The whole thing reminded me of a riddle from when I was a kid:

A man reaches a fork in the road. He knows one path leads to his destination and the other to his doom (for effect). Between the paths are a pair of twins. One twin invariably lies and the other always tells the truth. What question can the man ask to find the right way.

Other than taking all the paths themselves, there is no easily reliable way for foreign media to know who is telling the truth and who is lying when it comes to reports out of China. This extends past reporters grabbing stuff from CCTV, Xinhua and (gasp) China Daily. This is as equally a difficult decision for inspectors responsible for the quality of products coming into their respective countries from China.

For the PRC’s part, they know they’ve got to sort things out, and like a kid that’s been told to clean his room for the 100th time, they’re sluggishly doing so. But it’s going to be a long night of sweeping under the bed and arranging what’s behind the closet door – and the health and safety of the world cannot wait.

Internally it is getting worse, or rather, staying the same – which is near as worse as it can get. On the news the other day I saw a people-calming broadcast telling citizens that foreign news reports about dangerous and poor quality products from China are simply not true – and as per usual, the foreigners are just picking on poor China.

As much as people in Panama need worry about their toothpaste and the folks in North America should be concerned with where their dog food was manufactured – the real pressing concern should be for the Chinese population at large, as they’ve little recourse, and leaders that seems more keen on showboat executions than actually solving the problem.

What is often overlooked when Western media goes off about invasions of crappy Chinese products is that Chinese people (and us expats) use them every day. And if the lies outward are bad, the lies inward are much, much worse.

The way propaganda works is not by telling lies and hoping the people will believe it. People are far too smart for this. Effective propaganda works much like my local chuar vendor. He often uses the cheaper pork on his sticks over the more expensive lamb. However, he always mixes in a bit of lamb, or lamb fat to flavour it up and slip it past me.

So that leaves us residents, foreign media and quality inspectors one burning question: how do you deal with a compulsive liar?

Placation. China’s shown itself to be a monstrously defensive nation, and if confronted in any way, nearly always reacts in the same knee-jerk manner. If lies are displayed for all to see simply for the voyeurism of it, more lies will be told to cover the initial lies and this cycle can do nothing but repeat.

So it is we also must assume that all things – including the truth – are lies. A drop of oil in the well, so to speak. Though this may seem harsh, it’s the only way to see the truth.

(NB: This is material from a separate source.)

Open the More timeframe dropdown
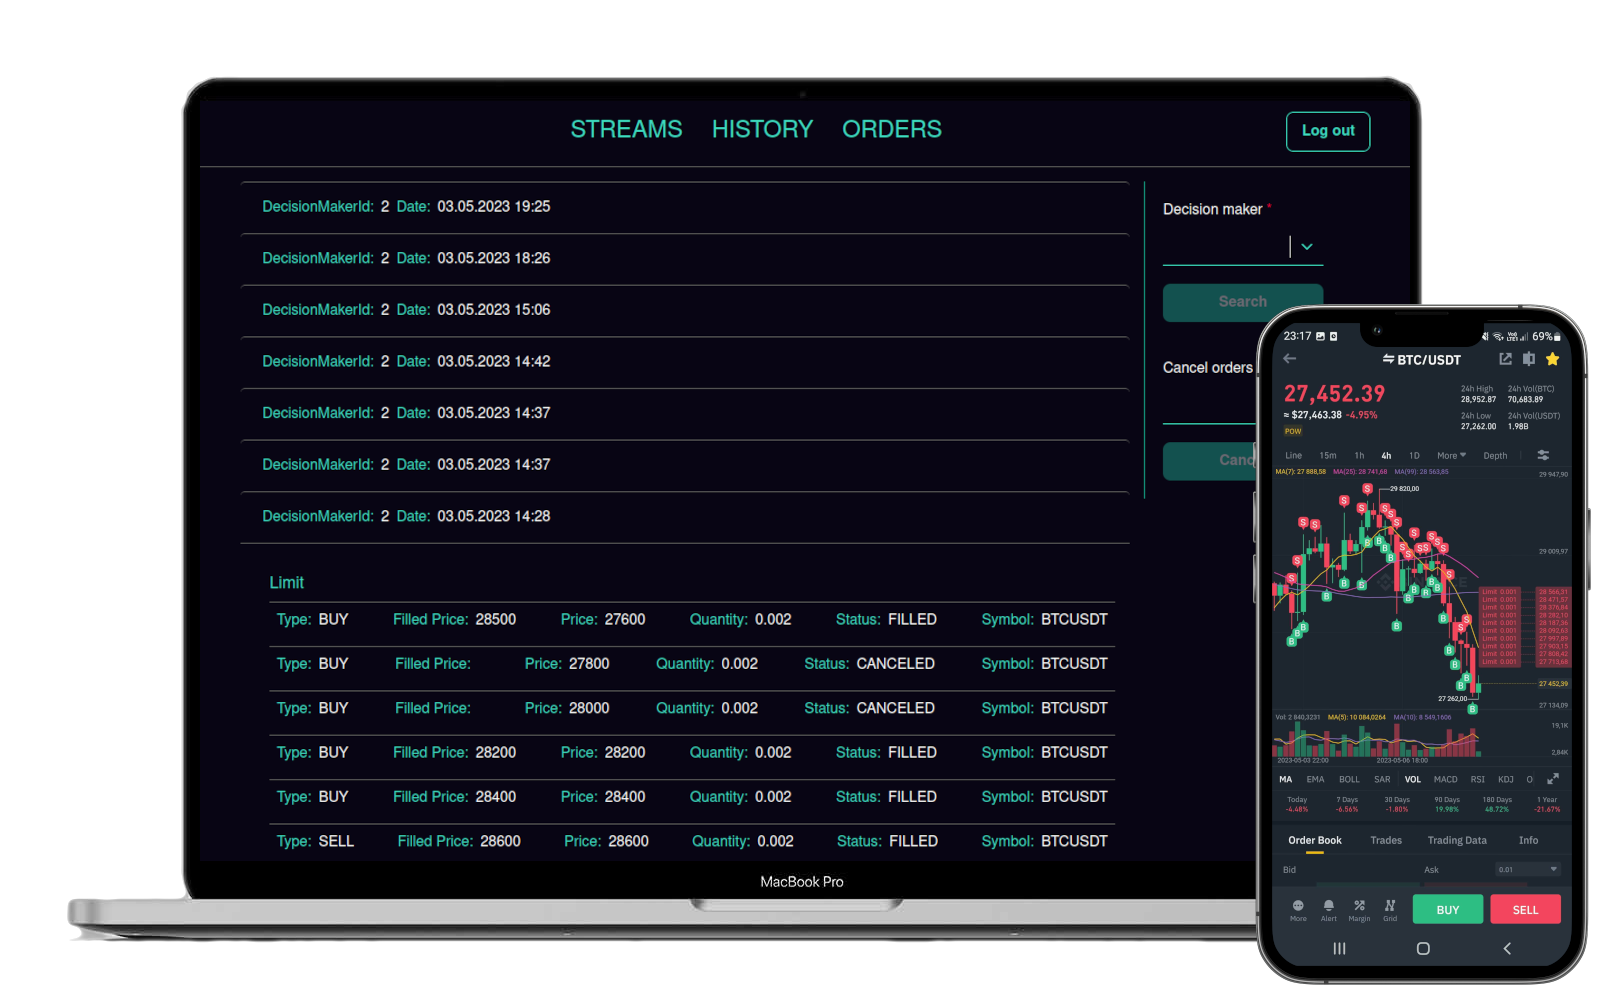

The answer to the above riddle, for anyone that didn’t learn it as a kid, is that you choose a twin and ask him what path his brother would say is the correct one and then take the opposite. The truth telling twin, knowing his brother is the liar, will say the wrong path. The liar, knowing his brother would tell the truth, lies and says the wrong one too.

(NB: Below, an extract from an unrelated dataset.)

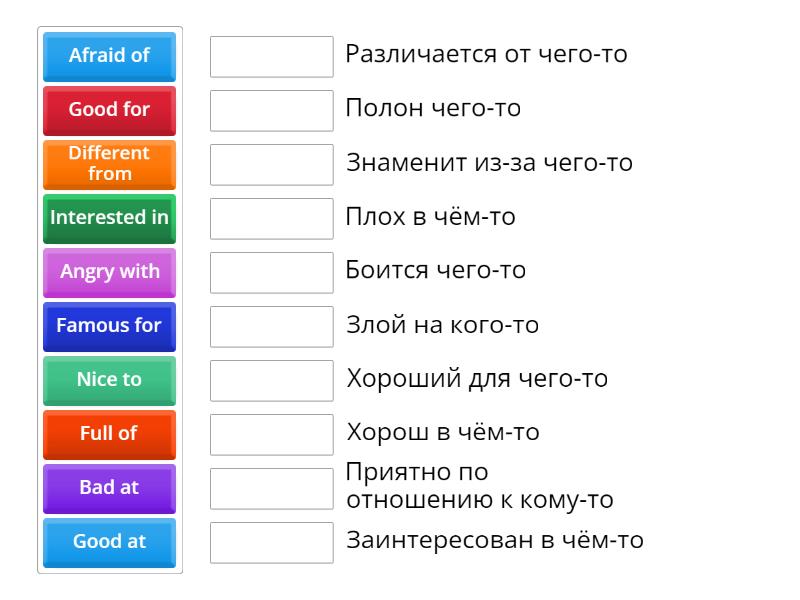The height and width of the screenshot is (600, 800).
Task: Click the answer box beside 'Различается от чего-то'
Action: [271, 56]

As the answer shows us, lies can be just as effective at showing us the truth as the truth itself. They may not give us an easily digestible answer that we can take at face value for copy ‘n’ paste regurgitation, but with a little brainwork on our part, they can show us a great deal about how the liar sees itself.

With that knowledge, cutting through the bullshit becomes not altogether easy, but at least possible.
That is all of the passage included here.